Yeah. It is basically impossible for 3 thoroughly confused people to align on a topic they don't fully understand asynchronously. There can be dozens of questions, unknowns, clarifications, ect.
Email is great for instructions to do X with Y requirements.
It is terrible to figure out what needs to be done and what the requirements are.
I wish there were a better way, but I havent found it. As a result, I spend probably half my day in cross functional meetings with 10-15 people.
16 hour delay for me to reply "Would I describe what as syncronous or asynchronous?".
If you have a point to make, make it. Better yet, you waste your time writing out a lot of detail so I can one-line ignore it with plausible deniability (because this "should be an email" stuff often turns out like a power play in that style).
I see this happen over and over: there's a new system change, some things don't work as well, so people revert & try to cling to the old system.
This is a bit of a fallacy that comes from looking at only what is lost, and not the total tradeoff of what is gained & lost. I think it's not unreasonable to fixate on sync meetings, because your procedures & culture have been built around it. But I think it'd be more productive to "roll forward" and figure out how to make the best use of the new system, and plug in any gaps it has.
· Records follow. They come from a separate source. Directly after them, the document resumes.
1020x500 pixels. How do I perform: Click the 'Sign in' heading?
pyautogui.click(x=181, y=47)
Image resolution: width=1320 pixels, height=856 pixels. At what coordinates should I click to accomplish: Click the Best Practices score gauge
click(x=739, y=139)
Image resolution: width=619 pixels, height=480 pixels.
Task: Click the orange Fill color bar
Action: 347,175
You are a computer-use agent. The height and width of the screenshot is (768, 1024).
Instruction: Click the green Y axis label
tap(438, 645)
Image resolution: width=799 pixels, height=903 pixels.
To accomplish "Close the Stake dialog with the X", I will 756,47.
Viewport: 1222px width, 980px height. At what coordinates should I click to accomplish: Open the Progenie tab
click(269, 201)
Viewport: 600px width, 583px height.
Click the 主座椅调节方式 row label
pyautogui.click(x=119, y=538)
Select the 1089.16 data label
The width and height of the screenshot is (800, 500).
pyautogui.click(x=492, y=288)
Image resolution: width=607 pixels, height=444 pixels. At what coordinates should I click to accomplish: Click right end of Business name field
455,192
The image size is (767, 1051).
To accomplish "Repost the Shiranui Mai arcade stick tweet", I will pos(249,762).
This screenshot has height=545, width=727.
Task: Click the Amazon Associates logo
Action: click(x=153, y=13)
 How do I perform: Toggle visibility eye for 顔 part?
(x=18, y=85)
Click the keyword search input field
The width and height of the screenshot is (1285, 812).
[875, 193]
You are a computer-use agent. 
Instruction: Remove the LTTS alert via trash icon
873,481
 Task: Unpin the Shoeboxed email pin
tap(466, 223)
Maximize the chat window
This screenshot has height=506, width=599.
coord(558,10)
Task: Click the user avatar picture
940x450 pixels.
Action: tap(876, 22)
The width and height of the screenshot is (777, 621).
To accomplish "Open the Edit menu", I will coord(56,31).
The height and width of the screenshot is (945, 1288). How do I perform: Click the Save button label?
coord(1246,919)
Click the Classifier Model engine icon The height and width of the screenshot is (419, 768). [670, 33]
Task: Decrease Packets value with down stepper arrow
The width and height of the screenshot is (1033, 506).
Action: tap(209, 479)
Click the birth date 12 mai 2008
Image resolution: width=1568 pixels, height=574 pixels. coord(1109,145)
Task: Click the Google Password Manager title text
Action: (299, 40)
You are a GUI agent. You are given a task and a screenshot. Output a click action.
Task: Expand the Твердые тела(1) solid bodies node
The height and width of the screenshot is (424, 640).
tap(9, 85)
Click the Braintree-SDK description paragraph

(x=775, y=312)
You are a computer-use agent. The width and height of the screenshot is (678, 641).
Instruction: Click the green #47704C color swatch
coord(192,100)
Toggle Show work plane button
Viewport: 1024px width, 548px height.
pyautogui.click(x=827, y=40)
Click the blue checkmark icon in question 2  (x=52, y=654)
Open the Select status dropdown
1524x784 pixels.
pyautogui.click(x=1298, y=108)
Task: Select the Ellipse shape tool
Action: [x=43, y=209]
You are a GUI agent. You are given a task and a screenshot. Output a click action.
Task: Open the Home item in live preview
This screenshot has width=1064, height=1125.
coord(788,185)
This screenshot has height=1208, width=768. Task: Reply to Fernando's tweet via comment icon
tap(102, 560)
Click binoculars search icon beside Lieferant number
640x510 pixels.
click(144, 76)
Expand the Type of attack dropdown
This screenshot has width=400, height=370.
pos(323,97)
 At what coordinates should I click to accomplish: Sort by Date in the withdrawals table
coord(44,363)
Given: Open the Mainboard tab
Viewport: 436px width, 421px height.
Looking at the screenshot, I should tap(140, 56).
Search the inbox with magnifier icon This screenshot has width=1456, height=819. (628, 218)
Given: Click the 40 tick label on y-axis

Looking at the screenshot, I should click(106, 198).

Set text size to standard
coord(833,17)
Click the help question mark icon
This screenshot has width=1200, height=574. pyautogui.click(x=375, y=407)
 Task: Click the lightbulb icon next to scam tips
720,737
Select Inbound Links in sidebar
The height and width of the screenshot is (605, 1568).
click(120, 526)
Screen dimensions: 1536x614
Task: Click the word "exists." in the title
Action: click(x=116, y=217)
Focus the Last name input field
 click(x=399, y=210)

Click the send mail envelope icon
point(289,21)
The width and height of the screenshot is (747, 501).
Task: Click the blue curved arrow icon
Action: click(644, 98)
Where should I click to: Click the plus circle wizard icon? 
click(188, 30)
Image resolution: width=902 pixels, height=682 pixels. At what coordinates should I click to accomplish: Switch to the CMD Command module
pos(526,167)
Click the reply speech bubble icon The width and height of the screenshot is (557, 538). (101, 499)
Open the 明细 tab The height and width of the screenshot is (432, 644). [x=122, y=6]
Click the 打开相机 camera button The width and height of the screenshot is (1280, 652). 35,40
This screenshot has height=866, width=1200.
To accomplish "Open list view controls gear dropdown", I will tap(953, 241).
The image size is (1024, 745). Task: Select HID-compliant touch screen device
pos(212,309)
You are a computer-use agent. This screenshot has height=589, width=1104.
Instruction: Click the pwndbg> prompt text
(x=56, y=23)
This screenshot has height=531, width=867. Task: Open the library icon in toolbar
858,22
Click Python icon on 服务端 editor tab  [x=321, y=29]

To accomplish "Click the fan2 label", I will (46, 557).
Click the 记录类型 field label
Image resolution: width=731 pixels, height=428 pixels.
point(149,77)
It isn't just remote work. I worked with an engineering manager that took a mandatory engineering-wide meeting, including hardware engineers and honest-to-god tradesmen, every two weeks. Each team lead sent a bulleted list of pre/post Scrum goals, with those goals read out from Microsoft Word on a projector. Imagine an hour long standup where only team leads talked and you get the idea.
My retort to “this meeting could have been an e-mail” is usually “but do you read/respond to your e-mail?”
I don’t default to synchronous. I prefer E-mail too, and I reach for that first. But if you’re ignoring me, I’m going to drag you into a synchronous session.
And I’m probably going to decline future meeting requests from you. Your project probably is only incidentally related to mine. If you give me time, usually a few days, I can probably help, when I get some free time. But if you are pushy, well, your manager can talk to mine, who will probably tell you no.
They do it because they are (generally) not as interested in the success of the company (or even themselves) as they are in the look of success for themselves. You are overestimating people here.
Far too often "this could have been an email" meetings end up forcing some people in some other time zone (usually the people in APAC people) to stay up late. I just can't figure out what the fixation is. Maybe they just like talking better than typing. Perhaps getting people to embrace dictation software (call it AI and they'll jump all over) could get them to break this habit.